The tradition of celebrating the New Year at the end of March, when nature came to life, came to Slavic culture from the ancient Sumerians who lived in Mesopotamia (the territory of modern Iraq). The Sumerian civilization is considered one of the oldest – historians determine its existence in the III millennium BC. Mesopotamia created the symbolism of the New Year.

In our country, the New Year became the main holiday only during the Soviet era. In the Russian Empire, he was only “a part of the Christmas festivities that lasted until Epiphany”, and besides, “lordly” and alien to the peasants.

Let there be light!

No holiday is accompanied by as many lighting effects as the New Year. Candles, garlands, sparklers, fireworks… The collective unconscious forces us to follow the tradition for the same reason that people lit a fire at the New Year’s Eve thousands of years ago. Each light we lit on New Year’s Eve is a symbol of new life.

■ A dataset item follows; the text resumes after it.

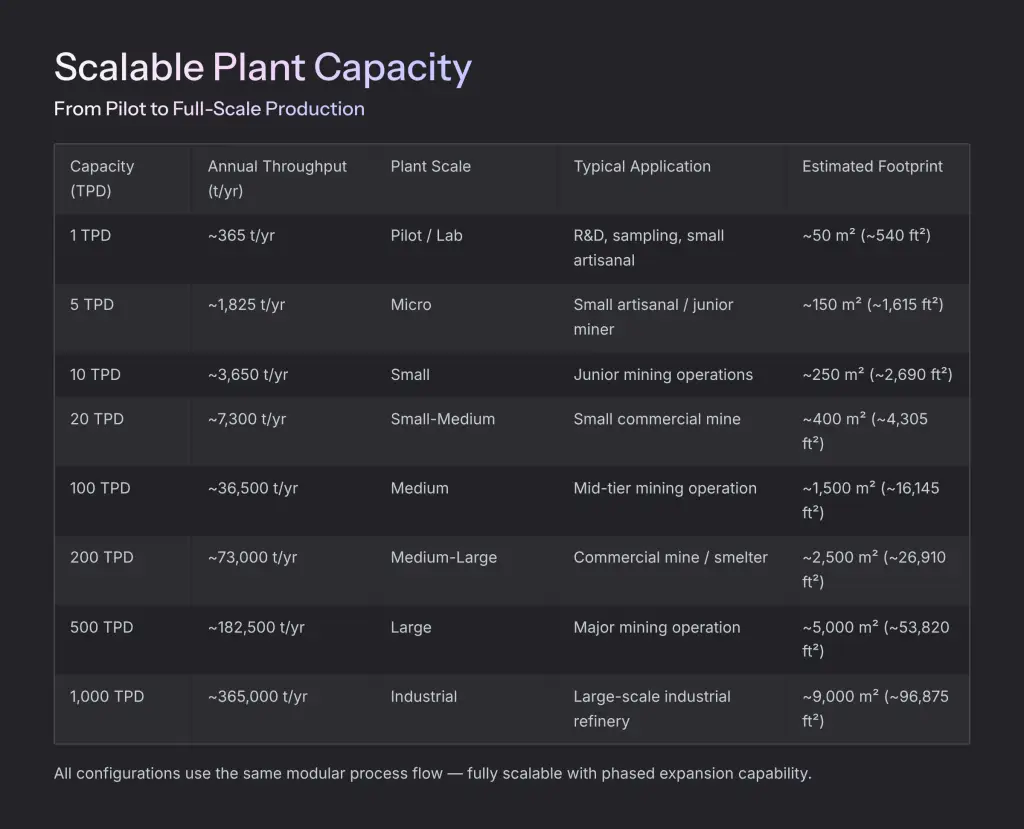
Task: Click the 'Pilot / Lab' plant scale cell
Action: pos(426,236)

This symbolism is everywhere – in the biblical star that marked the birth of Jesus, and in the big fire of the Maslenitsa holiday, with which the Slavs celebrated the New Year, and even in the plot of children’s matinees. The lights on the Christmas tree went out – the old world is dead. To defeat the evil heroes (cosmogonic chaos), the Christmas tree must be lit.

“One two Three! Shine Christmas tree!” – such a simple call helps to stage the creation of a new world at children’s matinees. Let everything that was dark and scary end for you with the New Year’s lights. Happy days to you next year!